■ **PROBLEM DESCRIPTION**: Pull out every line of the entries below that contains the word "This", treating uppercase and lowercase as different.

#### ENTRIES PROVIDED ####

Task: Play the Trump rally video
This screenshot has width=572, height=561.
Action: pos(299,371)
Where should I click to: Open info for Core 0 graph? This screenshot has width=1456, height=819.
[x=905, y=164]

####

■ **EXERCISE ANSWER**:
This screenshot has width=572, height=561.
Where should I click to: Open info for Core 0 graph? This screenshot has width=1456, height=819.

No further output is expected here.